На пороге стояла Орсинь, за ней – Арэйсу и Пьерше. Эльфийка была одета в парадное платье, голову охватывали две изящные косы, из-под которых оставшиеся локоны рассыпались по плечам нежной жемчужной дымкой. Несмотря на бравурное появление, в глазах эльфийки угадывалась грусть. Гордо тряхнув головой, она прошествовала, ни на кого не оглядываясь, к императору, и протянула ему через стол ладонь.
– Во имя славы и благоденствия Белой империи? – Мягкая улыбка тронула её губы.
Это были долгие секунды, пока пальцы Аурелия тянулись навстречу пальцам Орсинь. Но он сжал их и произнёс, неотрывно глядя в зелёные, глубокие, как лесной полдень, глаза:
– Спасибо.
Только в коляске, которая стремглав неслась к месту происшествия, Аурелий и Орсинь успели переброситься парой слов о личном, хотя беседа эта вышла странной и не сказать чтобы приятной. Несмотря на внешнее перемирие, стоило императору и эльфийке остаться наедине, как их взгляды утеряли прежнее дружелюбие – вместо него в темноте ночи засветились недоверие, придирчивость и… страх. Слишком многое ещё оставалось неясным за галантными строками письма, слишком зыбкой была почва, на которой им приходилось выстраивать новый диалог. Помолчав под цокот копыт, Аурелий сухо произнёс первым:
– У меня появилась любимая женщина. Что ты на это скажешь?
– Способность полюбить заново – это хорошо, – кивнула Орсинь. – Тем более в таком случае ты не будешь возражать, если я проявлю интерес к Пьерше, не так ли?
Было слышно, как Аурелий тяжело выдохнул. Пошевелился, переменяя позу и складывая руки на груди.
– У вас ведь было что-то до войны, не так ли?
– Почему ты ни о чём меня не спрашивал, если догадывался? – Голос эльфийки оставался спокоен, не дрогнув ни капли.

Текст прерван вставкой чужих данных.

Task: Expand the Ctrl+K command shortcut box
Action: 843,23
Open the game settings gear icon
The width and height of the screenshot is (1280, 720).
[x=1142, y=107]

– Помнишь, как я обнимал тебя, когда ты вернулась с собрания предпринимателей? Ты сказала тогда, что я единственный, кому есть место в твоём сердце. И я решил верить.
– И это была правда! – возмущённо возразила Орсинь. – Да, Пьерше мне всегда казался интересным, и да, он один раз поцеловал меня. Но это нисколько не отменяло моих чувств к тебе. Мне просто хотелось подшутить над ним, вот и всё.
– Меня это ранило. Больше, чем ты думаешь. Даже если для тебя это было просто забавой. – Тихий, печальный голос Аурелия почти сошёл на шёпот, проникая в душу, как незаметная, тонкая игла.
– Прости. Мне жаль. – Орсинь, нахохлившись, отвернулась. – Наверное, поэтому мы друг другу и не подходим. Но я не могу ничего исправить.
– Попалась! – усмехнулся Аурелий и, поймав недовольный взгляд эльфийки, пояснил: – Хорошо я разыграл тебя, а? Теперь мы квиты.
– Так тебя это ранило или нет?
– Это уже неважно, не так ли? – загадочно улыбнулся Аурелий. – Но важно другое… прости, что накричал на тебя из-за Арэйсу.
Шум вне коляски нарастал, мешая им слышать друг друга, – экипаж достиг эпицентра событий. Подав знак Орсинь, Аурелий откинул подвижный верх, и они вместе поднялись, возвышаясь над хаосом огней и гневных воплей.
– Мои верные подданные! – Зычный крик эльфийки, пронёсшийся над улицей, привлёк внимание, и мало-помалу наступила тишина.
Облик Белой Волчицы всегда обладал магнетическим воздействием, а рядом с сияющим, статным императором эльфийка преображалась ещё сильнее.